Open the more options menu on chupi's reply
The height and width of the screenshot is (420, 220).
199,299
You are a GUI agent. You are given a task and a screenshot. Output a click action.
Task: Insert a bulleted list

○ ○ ○

■ **WORK TASK**
The response must contain every entry, each one identical to the original.

■ **WRITTEN SOLUTION**
Open the more options menu on chupi's reply
The height and width of the screenshot is (420, 220).
199,299
You are a GUI agent. You are given a task and a screenshot. Output a click action.
Task: Insert a bulleted list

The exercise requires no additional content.